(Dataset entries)

────────────────────────────────────────

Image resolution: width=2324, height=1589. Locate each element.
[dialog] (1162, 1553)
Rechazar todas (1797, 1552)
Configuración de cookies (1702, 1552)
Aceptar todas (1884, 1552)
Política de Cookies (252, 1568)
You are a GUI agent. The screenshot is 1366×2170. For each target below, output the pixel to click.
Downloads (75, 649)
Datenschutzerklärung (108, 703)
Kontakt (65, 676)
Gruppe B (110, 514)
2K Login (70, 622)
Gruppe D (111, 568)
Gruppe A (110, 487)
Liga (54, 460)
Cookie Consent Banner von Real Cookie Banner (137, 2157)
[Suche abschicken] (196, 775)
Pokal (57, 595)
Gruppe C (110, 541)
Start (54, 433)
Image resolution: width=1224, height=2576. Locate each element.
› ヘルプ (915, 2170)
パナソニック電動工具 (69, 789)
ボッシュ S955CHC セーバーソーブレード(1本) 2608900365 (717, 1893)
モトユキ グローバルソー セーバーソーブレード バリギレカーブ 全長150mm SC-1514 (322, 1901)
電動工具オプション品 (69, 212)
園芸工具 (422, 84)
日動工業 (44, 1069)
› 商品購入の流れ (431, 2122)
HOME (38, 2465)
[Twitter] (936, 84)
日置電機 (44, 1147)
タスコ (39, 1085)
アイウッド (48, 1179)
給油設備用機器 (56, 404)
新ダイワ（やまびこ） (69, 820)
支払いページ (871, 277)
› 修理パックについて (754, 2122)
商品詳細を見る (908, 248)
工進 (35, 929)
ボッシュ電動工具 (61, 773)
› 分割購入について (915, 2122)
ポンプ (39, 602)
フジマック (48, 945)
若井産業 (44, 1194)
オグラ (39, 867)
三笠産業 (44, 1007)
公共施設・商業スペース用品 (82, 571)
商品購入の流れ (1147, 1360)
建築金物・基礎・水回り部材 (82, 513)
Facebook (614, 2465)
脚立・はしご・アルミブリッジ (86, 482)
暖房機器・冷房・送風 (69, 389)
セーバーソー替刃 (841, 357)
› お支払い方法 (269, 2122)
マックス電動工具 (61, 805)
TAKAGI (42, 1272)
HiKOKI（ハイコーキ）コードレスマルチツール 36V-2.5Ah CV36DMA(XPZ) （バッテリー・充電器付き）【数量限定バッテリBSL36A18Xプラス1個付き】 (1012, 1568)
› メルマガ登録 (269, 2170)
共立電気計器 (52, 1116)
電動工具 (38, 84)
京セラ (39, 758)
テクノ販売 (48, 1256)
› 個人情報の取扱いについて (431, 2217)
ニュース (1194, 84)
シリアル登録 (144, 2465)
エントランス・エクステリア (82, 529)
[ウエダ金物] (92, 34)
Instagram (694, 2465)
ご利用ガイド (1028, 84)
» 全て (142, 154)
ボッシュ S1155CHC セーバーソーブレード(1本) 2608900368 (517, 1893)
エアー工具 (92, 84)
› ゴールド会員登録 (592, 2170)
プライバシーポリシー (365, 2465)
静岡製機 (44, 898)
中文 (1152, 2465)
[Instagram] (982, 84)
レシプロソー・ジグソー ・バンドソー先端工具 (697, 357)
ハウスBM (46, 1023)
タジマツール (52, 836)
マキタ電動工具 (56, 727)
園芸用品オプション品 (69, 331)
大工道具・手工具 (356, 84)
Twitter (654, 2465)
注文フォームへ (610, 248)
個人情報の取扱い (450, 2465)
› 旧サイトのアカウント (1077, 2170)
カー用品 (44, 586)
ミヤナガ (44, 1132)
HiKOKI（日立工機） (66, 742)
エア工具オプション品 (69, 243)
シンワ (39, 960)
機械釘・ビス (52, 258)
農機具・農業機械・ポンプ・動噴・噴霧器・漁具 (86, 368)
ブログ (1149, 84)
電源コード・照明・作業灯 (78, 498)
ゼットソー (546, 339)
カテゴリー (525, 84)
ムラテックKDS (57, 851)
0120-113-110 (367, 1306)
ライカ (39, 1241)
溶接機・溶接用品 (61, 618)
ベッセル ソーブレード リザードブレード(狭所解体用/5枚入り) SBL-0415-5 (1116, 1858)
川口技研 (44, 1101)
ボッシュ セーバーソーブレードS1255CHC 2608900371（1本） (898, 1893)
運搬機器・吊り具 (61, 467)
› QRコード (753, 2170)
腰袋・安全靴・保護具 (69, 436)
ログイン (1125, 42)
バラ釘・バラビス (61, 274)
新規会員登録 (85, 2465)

────────────────────────────────────────

--- Aim of the exercise ---
Repeat word for word each line from the one with "シンワ (39, 960)" to the end of the records above, inclusive.

--- Written reply ---
シンワ (39, 960)
機械釘・ビス (52, 258)
農機具・農業機械・ポンプ・動噴・噴霧器・漁具 (86, 368)
ブログ (1149, 84)
電源コード・照明・作業灯 (78, 498)
ゼットソー (546, 339)
カテゴリー (525, 84)
ムラテックKDS (57, 851)
0120-113-110 (367, 1306)
ライカ (39, 1241)
溶接機・溶接用品 (61, 618)
ベッセル ソーブレード リザードブレード(狭所解体用/5枚入り) SBL-0415-5 (1116, 1858)
川口技研 (44, 1101)
ボッシュ セーバーソーブレードS1255CHC 2608900371（1本） (898, 1893)
運搬機器・吊り具 (61, 467)
› QRコード (753, 2170)
腰袋・安全靴・保護具 (69, 436)
ログイン (1125, 42)
バラ釘・バラビス (61, 274)
新規会員登録 (85, 2465)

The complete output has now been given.